Forensics experts release Australian Scam Culture Report

Traffic and trading on the dark Web continues to rise, with approximately 2.7 million daily users in 2023, up from 2.5 million in 2022, according to BDO’s inaugural Australian Scam Culture Report  

“Surprisingly, illegal trading or associated activity by criminals only makes up half of dark Web activity. Of that, 67 per cent is forums, chat rooms and data hosts, followed by narcotics trading (8 per cent), the sale of firearms (6 per cent) and financing services (6 per cent). The remaining 19 per cent includes such things as stolen data, services for hire, malicious software and content from extremist groups,” said Michael Cassidy, BDO’s National Leader of Forensics.   

The new report from BDO – which will be released quarterly into the future - shows that over the June quarter the top traded items on the dark Web were fraud and counterfeit products (such as passports, credit ratings and credit cards, and Facebook accounts) and corporate data (such as user IDs, passwords and intellectual property).   

“Many people are surprised to learn that about half of the activity on the dark Web is entirely legal. In addition to some traditional business entity presence, there are also other groups such as anti-vaccination, anti-government, conspiracy theorists and information disseminators looking for a place that is not easily accessible or searchable by traditional means,” Michael said.   

Costs continue to fluctuate on the dark Web with the June quarter showing COVID-19 vaccination certificates trading for $A119, false passports trading for $A2,255 and Australian drivers’ licences for $A526. The cost of hacked cryptocurrency accounts has varied significantly, with an average drop of 72 per cent in the last 12 months. Cloned SIM cards fell by 33 per cent in the last quarter down to $A399 from $A599.    

The data for 2023 to date shows an increase in hacked social media accounts for sale, up by 32 per cent from 2021, with Facebook, WhatsApp, Instagram and Telegram accounts all trading for around $A119 each. The dark Web currently has over 10,000 ChatGPT accounts available for sale. 

“Anyone can sign up for a free ChatGPT account, but people are looking for paid ChatGPT accounts on the dark Web to get enhanced accuracy and response time, plus priority access during peak times. Faster response times and enhanced accuracy make for a more authentic and conversational experience, which is the type of content people want the AI to generate. We expect these accounts to become more valuable as usage continues to increase,” Michael said. 

Michael commented that interestingly there is increased negotiation activity on the dark Web, with traders and buyers communicating to negotiate their own terms.   

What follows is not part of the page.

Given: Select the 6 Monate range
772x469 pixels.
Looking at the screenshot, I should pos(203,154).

“Like any marketplace, trust is crucial to make a transaction. But this is heightened on the dark Web, because if an illegal transaction doesn’t go to plan, there is no recourse. To address this, we are seeing market operators mediating with buyers and sellers to negotiate a solution” Michael said.   

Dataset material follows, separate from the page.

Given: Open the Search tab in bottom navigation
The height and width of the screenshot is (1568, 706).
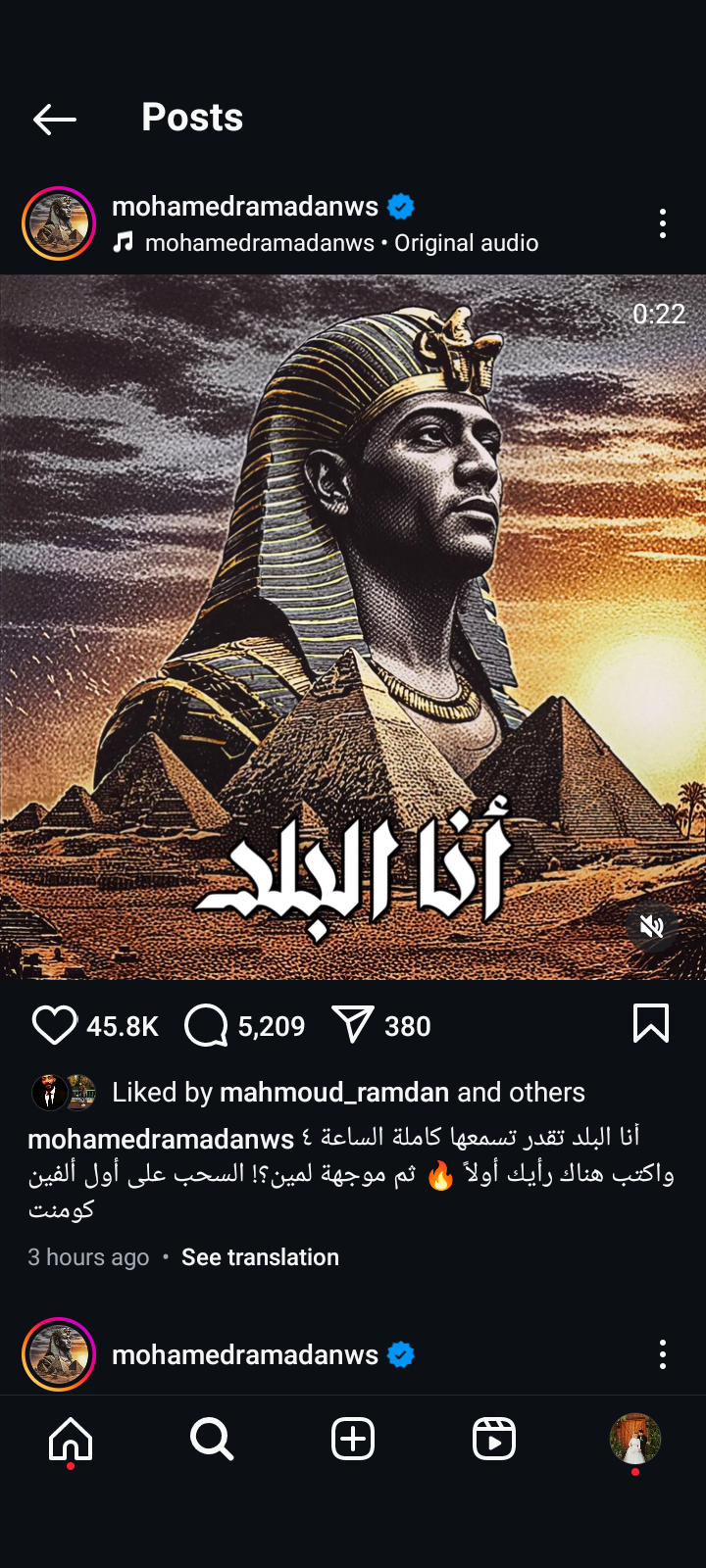Looking at the screenshot, I should (x=212, y=1440).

From a consumer point of view, despite common belief that identity theft and romance scams are the most popular of the moment, these two make up only nine per cent of scam activity in 2022, with investment scams making up for 70 per cent of scams last year.     

In 2023, text message has overtaken phone call as the leading delivery method scammers are using.       

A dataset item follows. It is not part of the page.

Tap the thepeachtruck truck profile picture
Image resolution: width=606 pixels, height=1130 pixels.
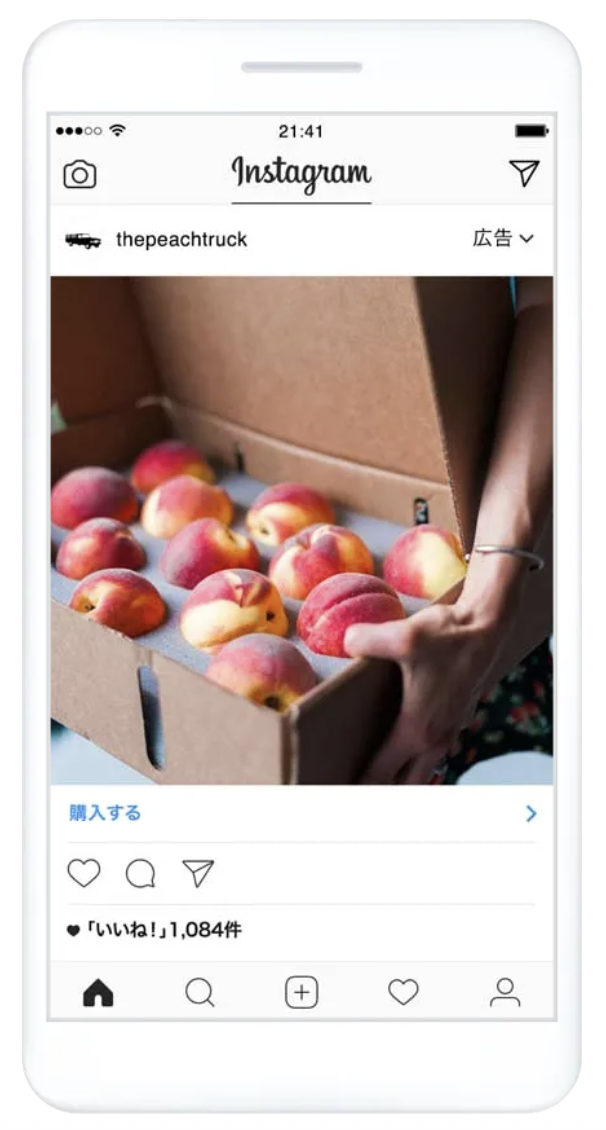click(83, 240)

“Up until 2021, a phone call was the most common way that scammers were reaching people, but in 2023 the text message has overtaken the phone call and is now the mode of choice. One of the reasons scammers have changed tact is due to society’s reluctance to answer phone calls from unknown numbers and the increased use of screening apps that assist people to identify scam calls,” Michael said.  

“Text messages are working for scammers because people have their phone on them all the time, and we’re accustomed to taking a quick glance and actioning something without really thinking,” he said.    

“Of course, scammers these days are skilled at posing as trusted brands, organisations and human contacts – known as spoofing – which makes it harder to detect a scam over a legitimate communication.”  

 “This really is a golden era for scammers – people are using their phones to do their day-to-day admin, business systems are connected to people’s personal devices, and AI is ramping up and giving scammers an opportunity to automate and tailor their approach, meaning they will reach more people with more ease,” Michael said.

“One thing people may need to be aware of in the future is scammers using AI generated voice activity to bolster their attacks. This might involve using a sample of someone’s voice to make seemingly human conversation with their targets. In essence, it could be an extension of the Hi Mom scam, where a fake child asks their mum for money to help them get out of trouble, but instead of a text, it’ll be a call that sounds just like their son or daughter. Of course, these tactics could be used to scam businesses as well.”